The decision, being announced to Merrill’s 14,820 brokers Thursday morning, follows a 60-day review of the policy promised by Merrill Wealth Management head Andy Sieg and puts a seal from the industry giant on the judicial death of the DOL fiduciary rule in June.
It’s also a cry-uncle acknowledgment from Merrill Lynch that many clients resisted its attempts to move them into “advisory” accounts that charge fees based on money in the accounts rather than transaction-based commissions, even when they were offered price breaks.
Merrill had told brokers that they could discount fees to any level they wanted on converted commision accounts and still be compensated, but a core group of primarily older customers with plain-vanilla portfolios resisted, said a senior Merrill Lynch executive who spoke on condition of anonymity.
“They wanted to have what they felt was control over paying whenever they transacted,” the executive said when asked to describe the review’s most surprising conclusion. “That came through pretty loud and clear. They just didn’t want to pay a fee, even if at the same level or lower” than what they were paying in commissions.

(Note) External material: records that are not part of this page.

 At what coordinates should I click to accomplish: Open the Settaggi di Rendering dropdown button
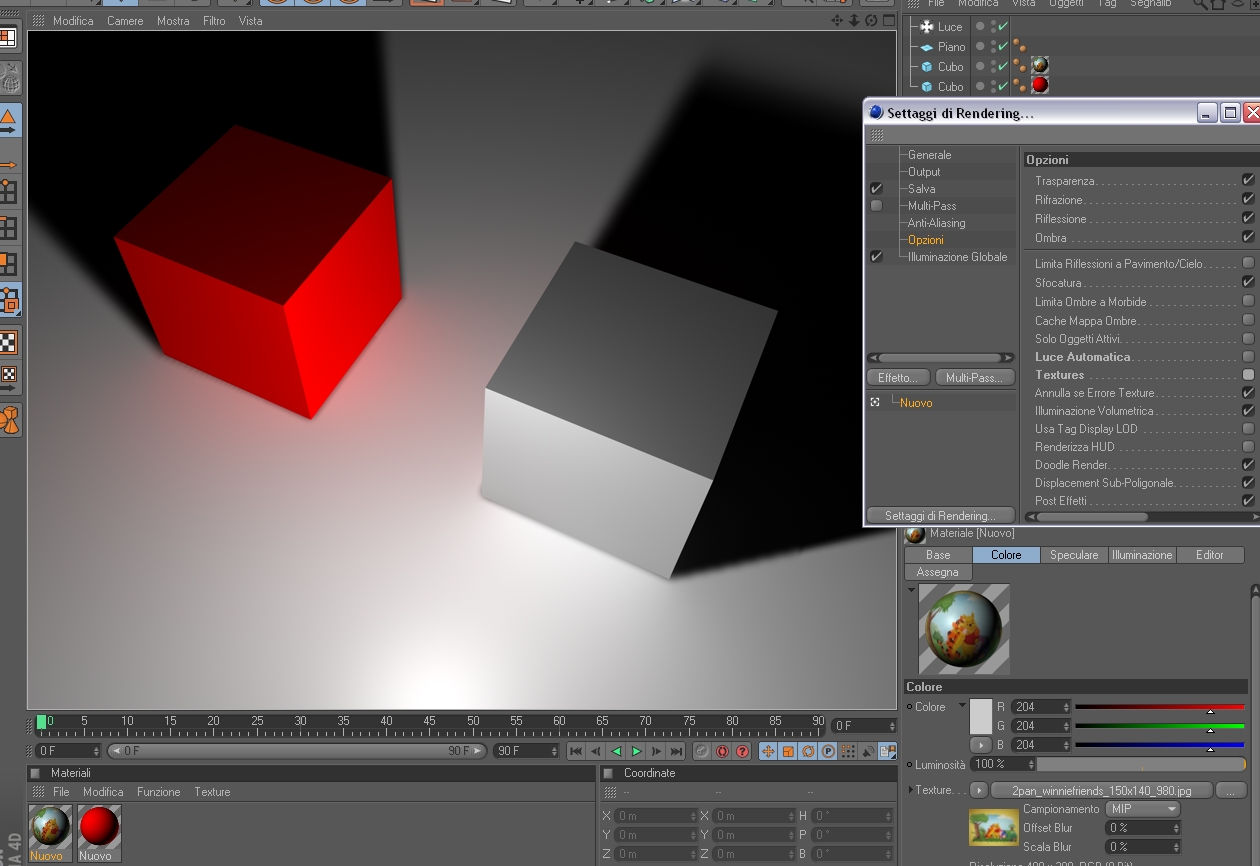940,516
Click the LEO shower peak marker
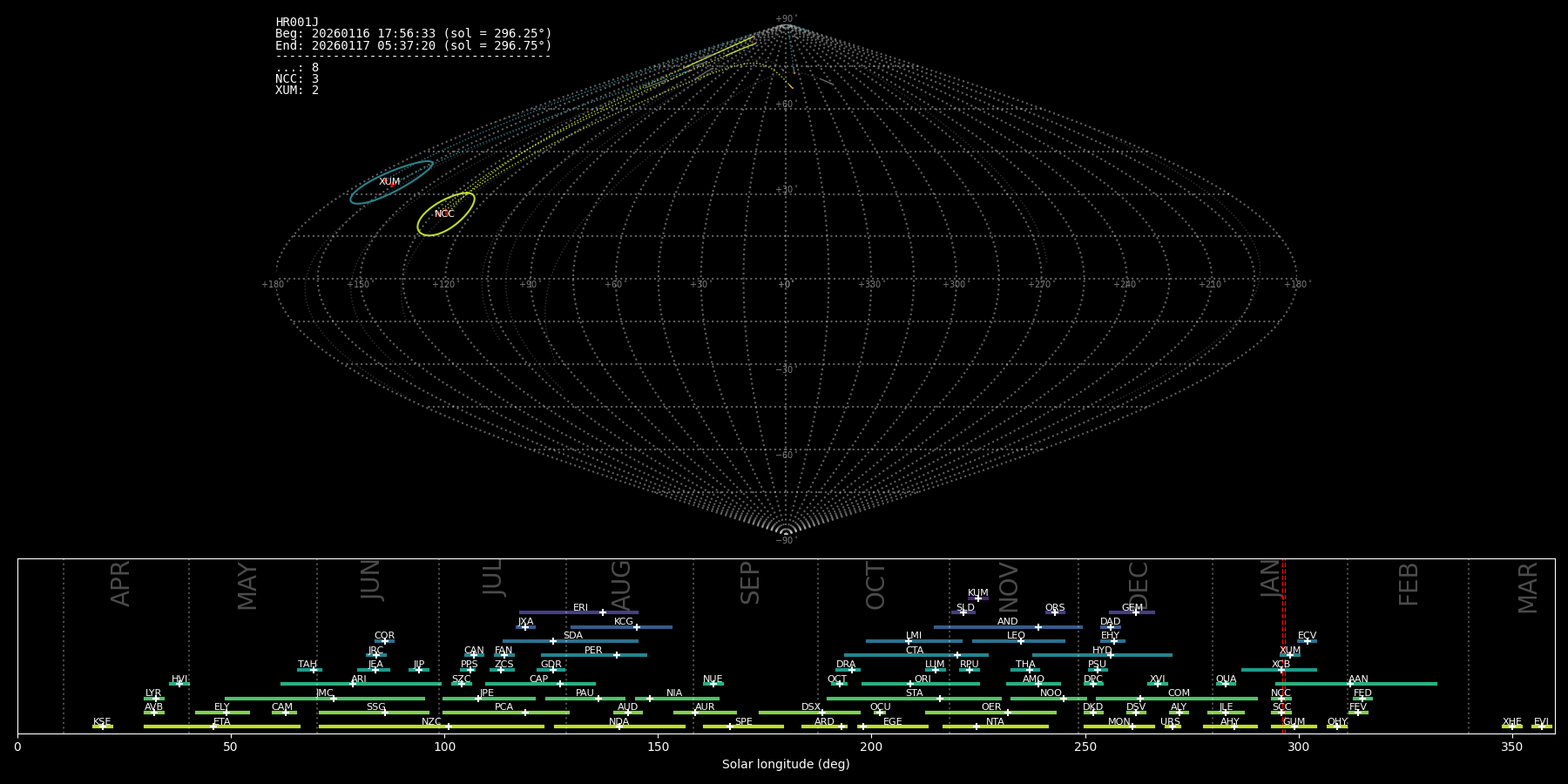 tap(1021, 641)
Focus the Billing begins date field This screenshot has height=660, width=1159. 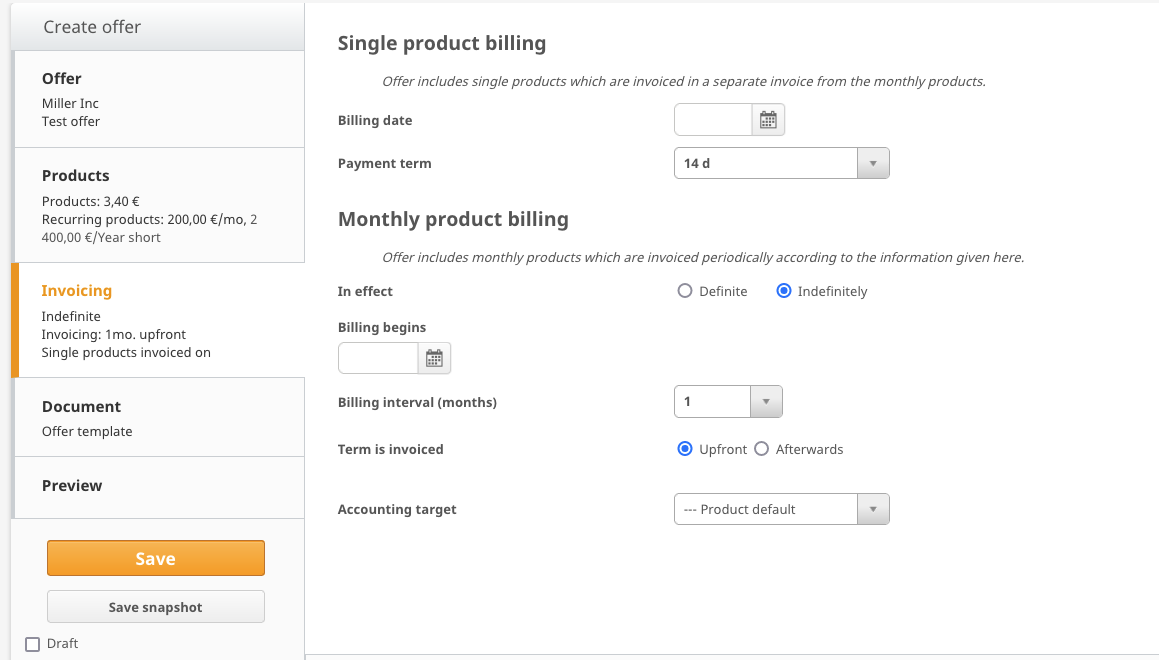coord(378,358)
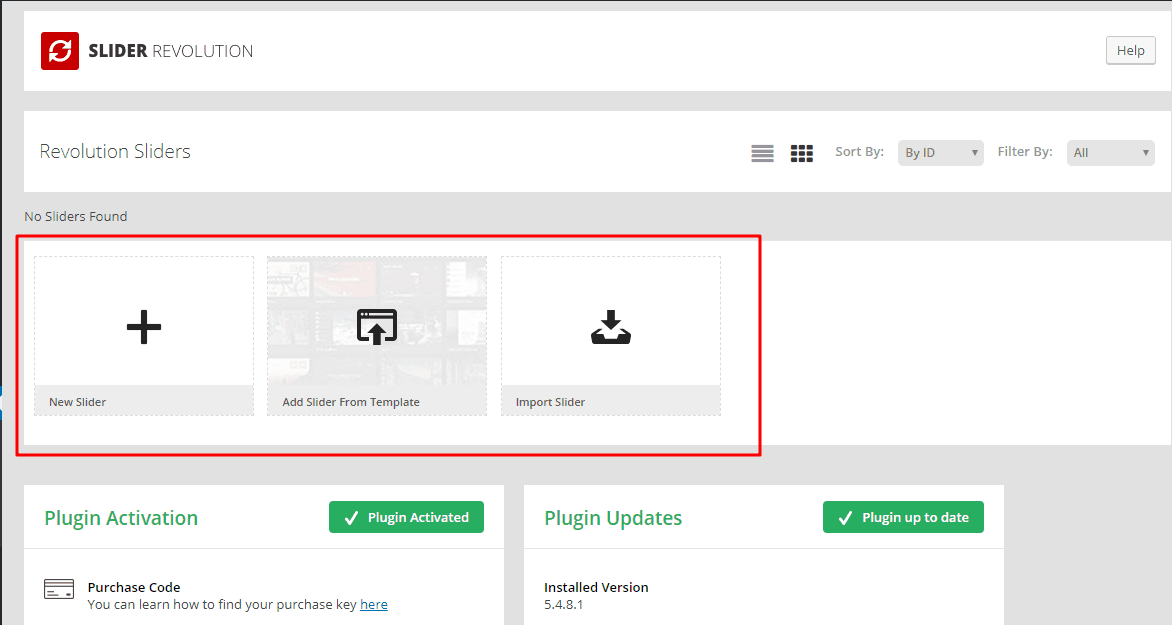Viewport: 1172px width, 625px height.
Task: Click the No Sliders Found notice bar
Action: tap(75, 216)
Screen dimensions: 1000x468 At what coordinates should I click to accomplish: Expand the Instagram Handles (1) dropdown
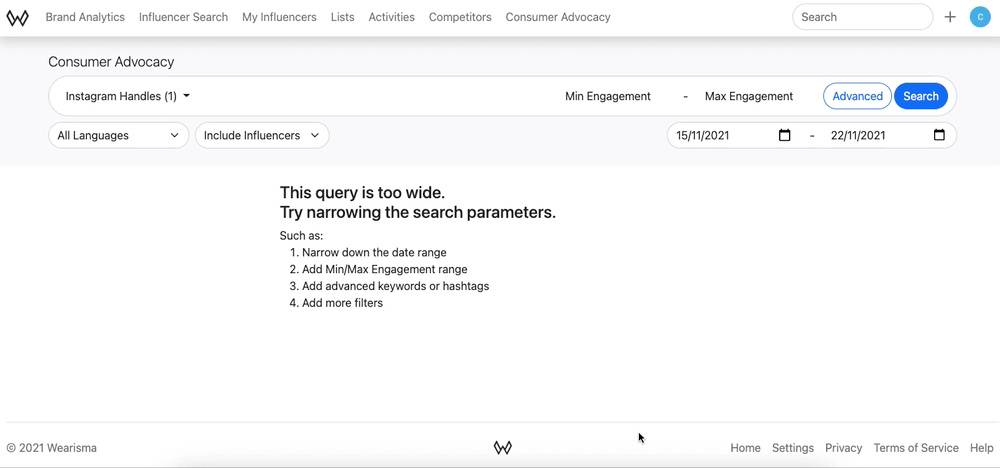tap(128, 96)
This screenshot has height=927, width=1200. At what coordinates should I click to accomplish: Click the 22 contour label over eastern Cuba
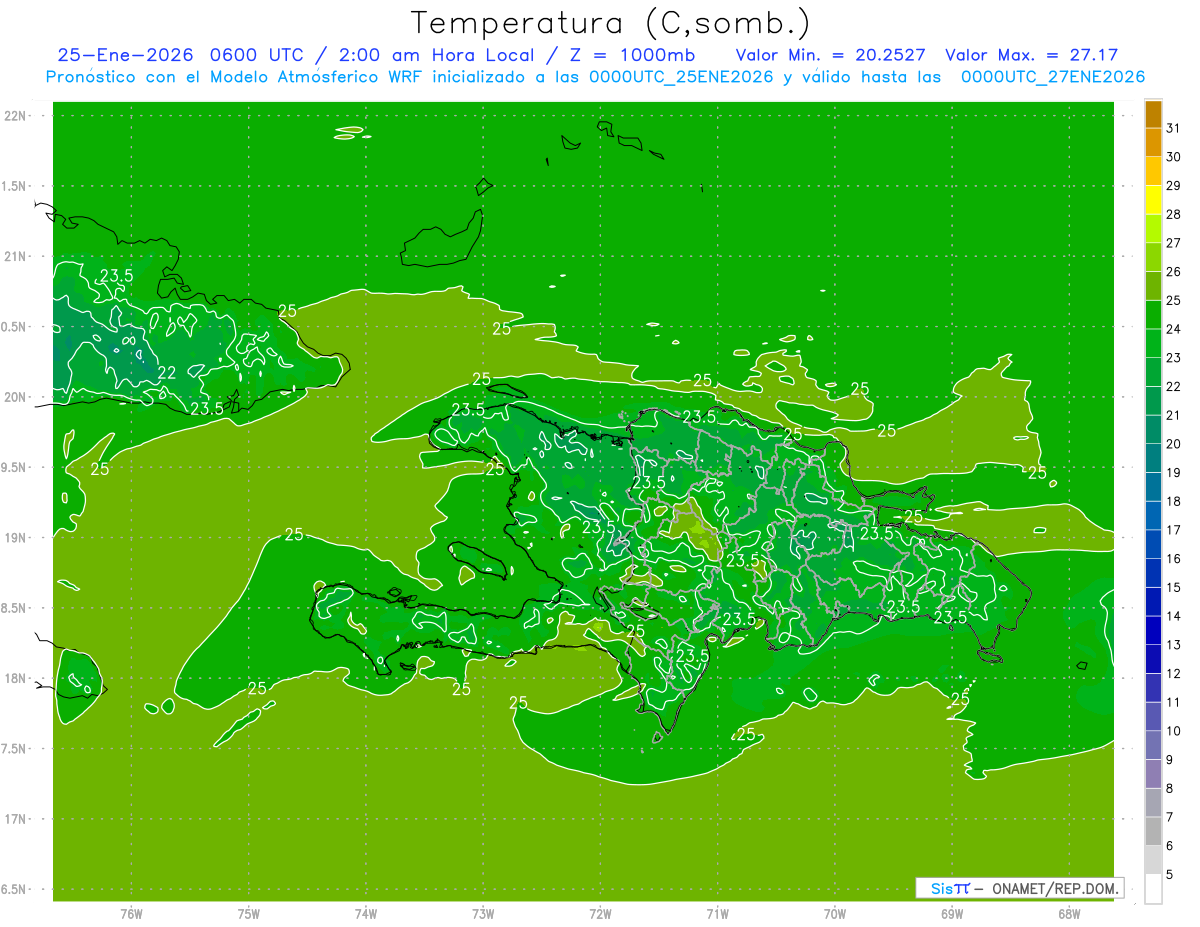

Customers also were questioning why Merrill’s restrictions were so much tougher than many of its rivals, the executive said. Bank of America, Merrill’s parent company, had feared a spate of class-action lawsuits if commission accounts had been offered under complex contractual exceptions that the DOL fiduciary rule allowed.
“We thought the rule essentially precluded commission accounts,” the executive said.
The policy change will affect about $100 billion of customer assets that remain in “limited-purpose” brokerage retirement accounts holding money-market funds, brokered certificates of deposit and cash, the executive said.
As of October 1st, those accounts will be freed up for almost all transactions. The only asset-class exception in retirement brokerage accounts will be annuities, which will remain restricted to purchase in investment advisory programs because of their complexity and their highly variable fee structure, the executive said.
Merrill also is using the change to justify what it is calling enhanced supervisory routines.
Aimed at ensuring that customers’ best interests are being served in congruence with a new care standard that the Securities and Exchange Commission is developing for both retirement and taxable accounts, the changes will include a variety of new reports, technologies and procedures related to account openings and ongoing monitoring of client fees and activities.
Merrill earlier this year added alerts to broker workstations to help advisors monitor factors such as client age, level of wealth and portfolio diversification in advisory accounts. As part of the upgraded compliance procedures, the firm will also deliver to customers, and post on its website, new summaries of programs, services and associated fees that it and Bank of America offers and attempt a plain-English explanation of the obligations brokers have to customers based on account types.
Merrill is continuing to tell advisors that it prefers they recommend fee-based advisory accounts, which provide steady revenue regardless of customer activity and are more litigation-proof because investments in them are generally based on firm models or made by third-party managers.
“In response to client feedback, we’re announcing steps today that will provide our clients with greater choice and flexibility, while maintaining our support for a Best Interest standard for investment advice across all accounts,” Sieg said in a prepared statement.
A Merrill spokesman would not comment on how many customers or assets have moved from the firm as a result of the retirement-account restrictions. The $100 billion that has remained in limited-purpose commission-based retirement accounts represent only about 5% of the $2.3 trillion that retail customers keep with Merrill.
Only about $50 billion moved from commission to advisory accounts after Merrill instituted the retirement account restrictions in early 2017, and the firm does not expect many customers who have already converted to revert back to commission accounts, the executive said.
–Mason Braswell contributed to this story.